Diabetes is a common condition that affects people of all ages. In individuals with diabetes, the body either doesn't make enough insulin or can’t use insulin properly. This can cause serious health problems such as heart disease, vision loss, kidney disease and high blood pressure (BP). There are certain medical factors (e.g. BMI, age, insulin and glucose levels) that can help predict whether an individual is likely to have or develop diabetes. Using these factors and making predictions on whether someone has diabetes can help ensure that proper precautions are taken or treatments are administered to manage the negative short and long term effects of diabetes.

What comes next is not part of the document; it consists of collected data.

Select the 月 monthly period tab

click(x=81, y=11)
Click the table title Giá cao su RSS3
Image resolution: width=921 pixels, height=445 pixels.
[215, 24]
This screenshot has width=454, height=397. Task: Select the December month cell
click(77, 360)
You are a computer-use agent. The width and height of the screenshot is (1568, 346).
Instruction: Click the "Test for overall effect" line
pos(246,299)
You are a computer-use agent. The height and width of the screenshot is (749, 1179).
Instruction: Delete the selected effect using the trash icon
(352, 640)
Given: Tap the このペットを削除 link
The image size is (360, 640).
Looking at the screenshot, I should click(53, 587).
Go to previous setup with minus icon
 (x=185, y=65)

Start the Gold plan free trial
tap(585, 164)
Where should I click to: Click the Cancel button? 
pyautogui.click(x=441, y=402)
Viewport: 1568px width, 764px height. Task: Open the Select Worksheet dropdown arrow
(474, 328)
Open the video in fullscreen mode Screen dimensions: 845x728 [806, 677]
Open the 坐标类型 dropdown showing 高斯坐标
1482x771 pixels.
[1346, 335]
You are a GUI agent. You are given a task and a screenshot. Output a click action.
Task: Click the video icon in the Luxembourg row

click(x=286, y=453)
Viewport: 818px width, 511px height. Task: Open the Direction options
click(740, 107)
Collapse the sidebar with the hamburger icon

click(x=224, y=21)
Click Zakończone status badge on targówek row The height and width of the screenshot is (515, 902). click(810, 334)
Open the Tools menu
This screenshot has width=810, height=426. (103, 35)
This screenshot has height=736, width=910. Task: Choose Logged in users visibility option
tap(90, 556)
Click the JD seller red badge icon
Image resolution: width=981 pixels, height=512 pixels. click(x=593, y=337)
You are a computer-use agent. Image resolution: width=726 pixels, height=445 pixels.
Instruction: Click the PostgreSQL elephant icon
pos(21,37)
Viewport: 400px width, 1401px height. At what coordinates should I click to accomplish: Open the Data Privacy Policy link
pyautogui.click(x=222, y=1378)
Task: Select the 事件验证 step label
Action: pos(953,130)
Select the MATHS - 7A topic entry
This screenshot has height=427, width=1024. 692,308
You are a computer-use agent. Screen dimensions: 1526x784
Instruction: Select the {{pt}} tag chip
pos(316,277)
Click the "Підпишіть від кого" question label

The question we are answering is: **Can we classify whether or not someone has diabetes based on their blood pressure, BMI and age?**

The dataset we are using to answer this question is a Diabetes dataset from the online website Kaggle with nine different columns: number of pregnancies; blood glucose level; BP; skin thickness; blood insulin level; BMI; diabetes pedigree function; age; and outcome. It is a .csv file that is pre-divided into training and testing data, with no missing values. The dataset has previously been useful in using classification to predict diabetes outcome, as well as studying risk factors and diabetes management. 

In [1]:
# loading libraries needed to perform classification and analysis
library(tidyverse)
library(dplyr)
library(repr)
library(tidymodels)

“package ‘ggplot2’ was built under R version 4.3.2”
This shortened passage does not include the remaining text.